RECORD EXTRACTS:
━━━

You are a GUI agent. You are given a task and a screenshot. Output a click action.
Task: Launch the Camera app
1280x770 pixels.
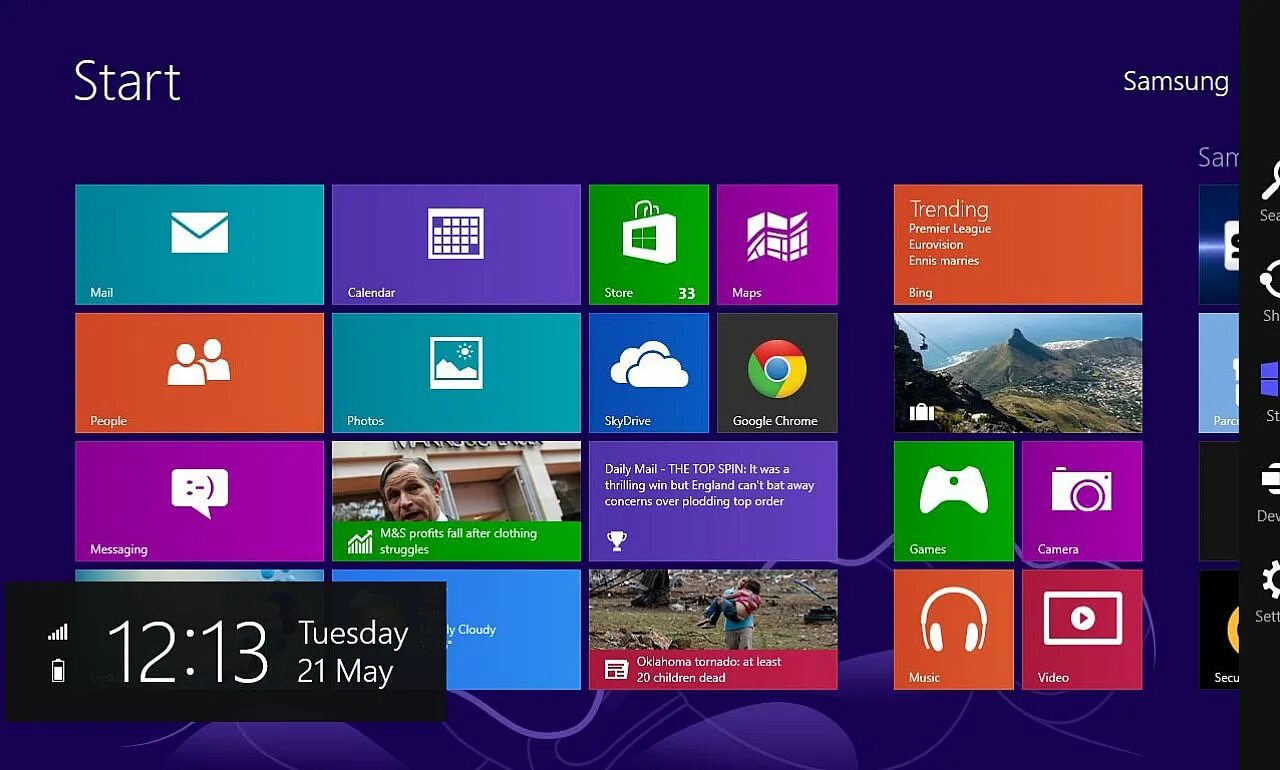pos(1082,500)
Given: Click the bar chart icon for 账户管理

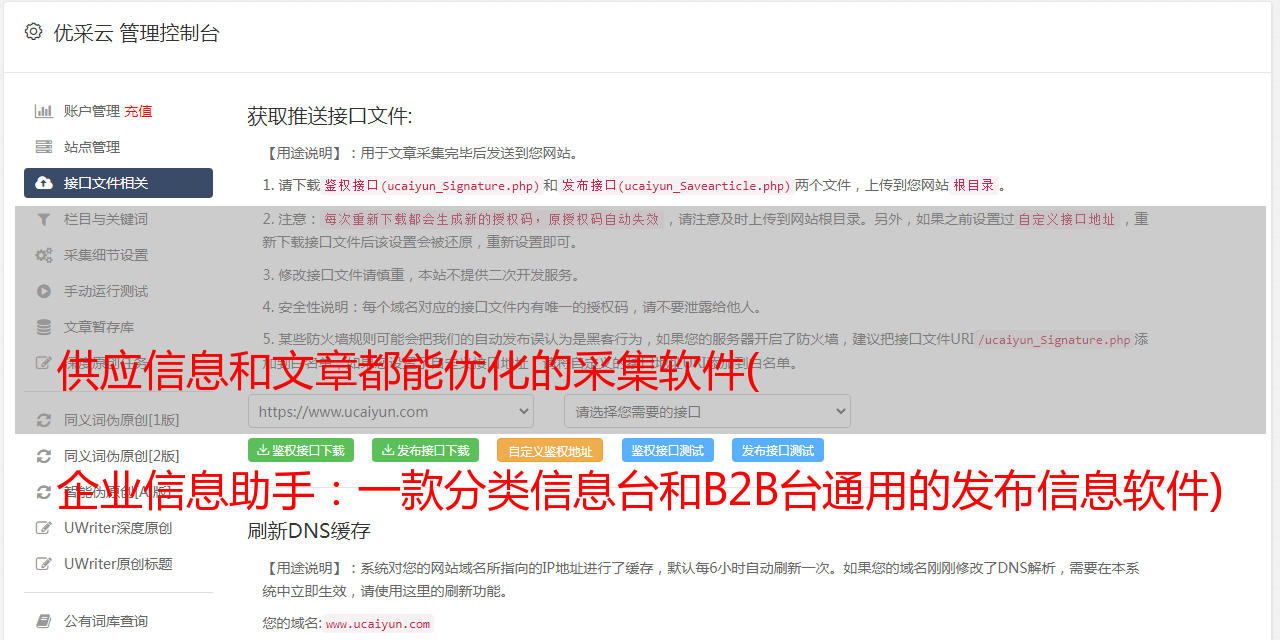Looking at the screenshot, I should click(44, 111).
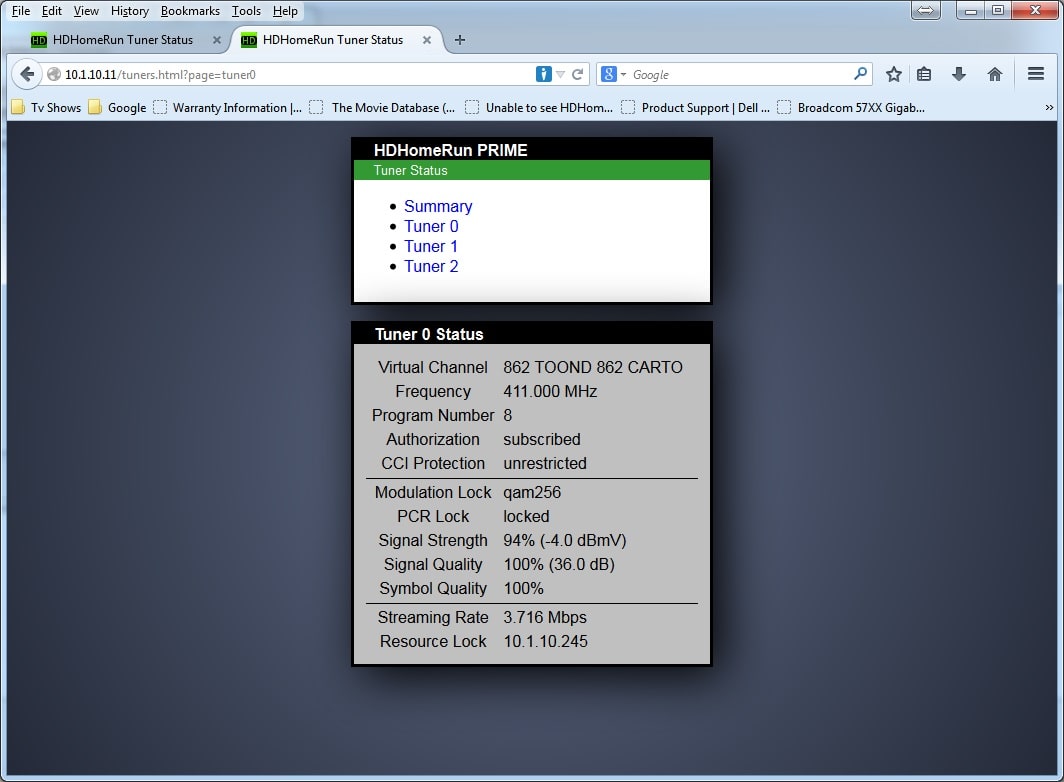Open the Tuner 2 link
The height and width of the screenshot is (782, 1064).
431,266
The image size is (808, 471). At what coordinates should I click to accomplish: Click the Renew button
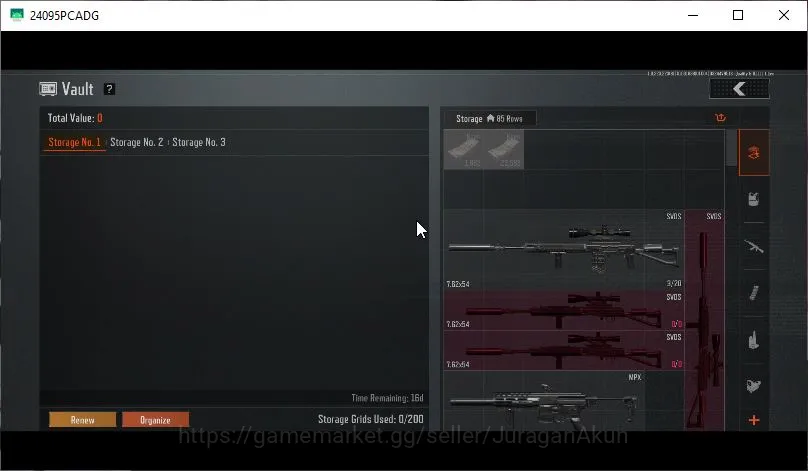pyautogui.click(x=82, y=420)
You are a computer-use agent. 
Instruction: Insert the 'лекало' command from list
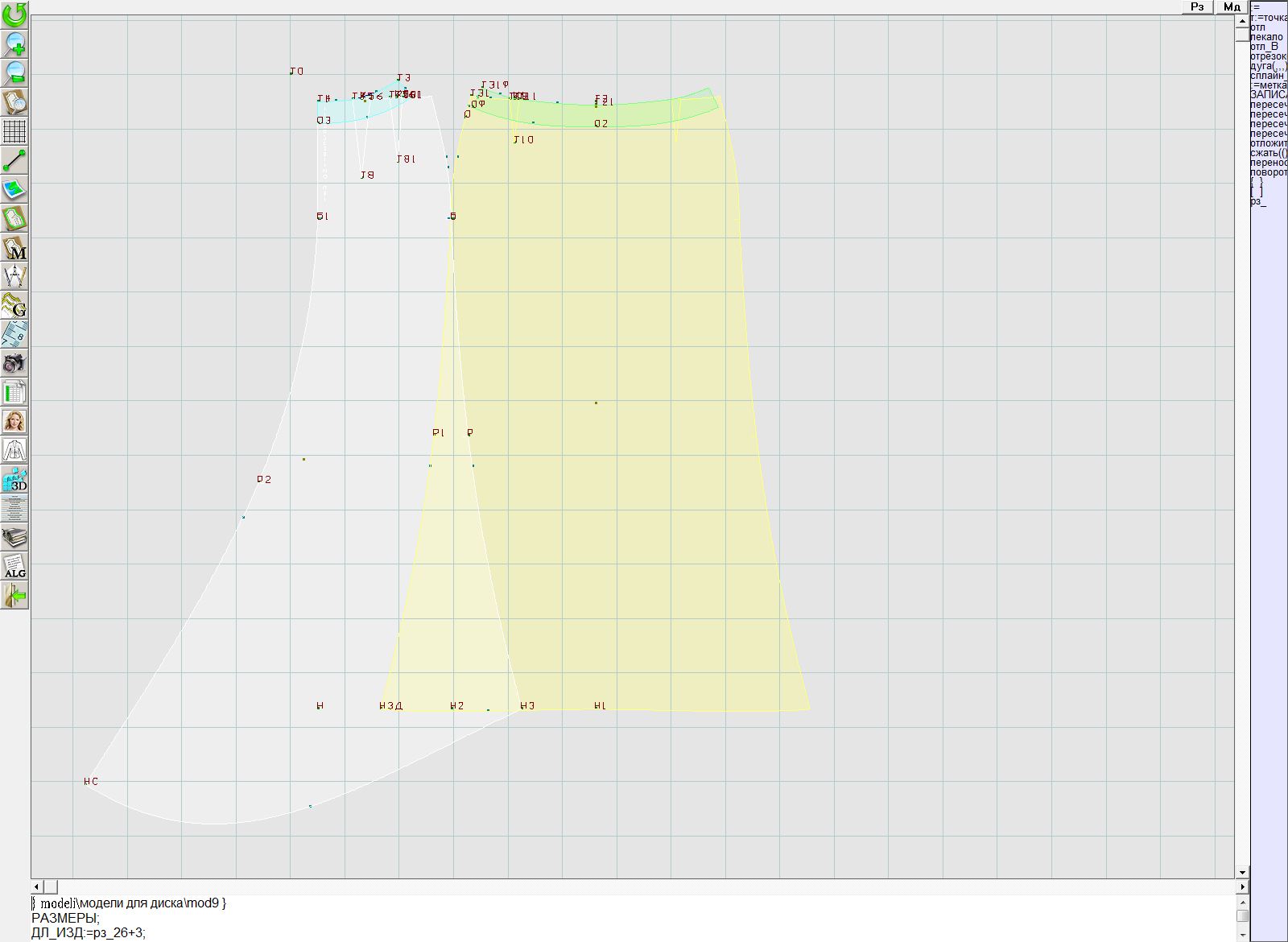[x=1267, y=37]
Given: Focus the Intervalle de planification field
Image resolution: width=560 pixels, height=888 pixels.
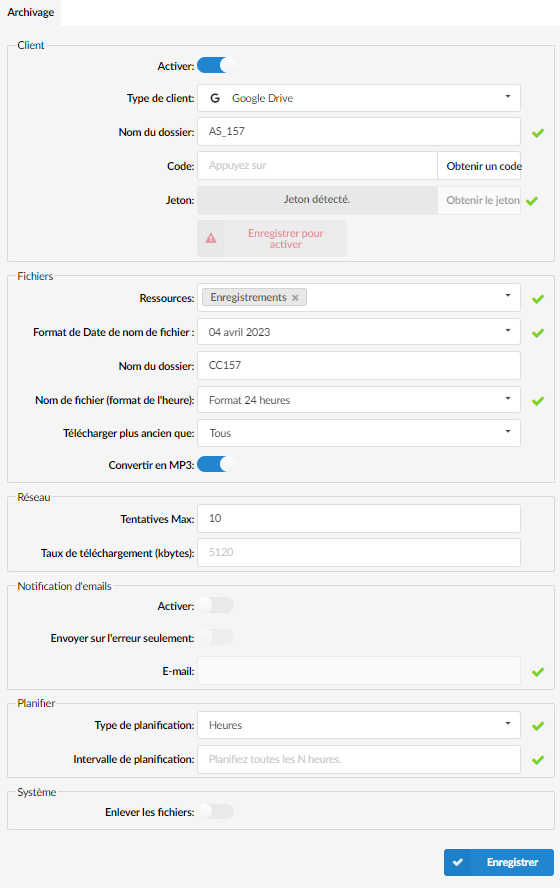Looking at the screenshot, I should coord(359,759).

━━━

WHAT THE EXERCISE ASKS: Render the entries above as a JSON list of strings, one string per line. Skip blank lines and leave out the pictures.

EXERCISE RESPONSE:
[
  "You are a GUI agent. You are given a task and a screenshot. Output a click action.",
  "Task: Launch the Camera app",
  "1280x770 pixels.",
  "pos(1082,500)",
  "Given: Click the bar chart icon for 账户管理",
  "Looking at the screenshot, I should click(44, 111).",
  "Open the Tuner 2 link",
  "The height and width of the screenshot is (782, 1064).",
  "431,266",
  "The image size is (808, 471). At what coordinates should I click to accomplish: Click the Renew button",
  "pyautogui.click(x=82, y=420)",
  "You are a computer-use agent. ",
  "Instruction: Insert the 'лекало' command from list",
  "[x=1267, y=37]",
  "Given: Focus the Intervalle de planification field",
  "Image resolution: width=560 pixels, height=888 pixels.",
  "Looking at the screenshot, I should coord(359,759)."
]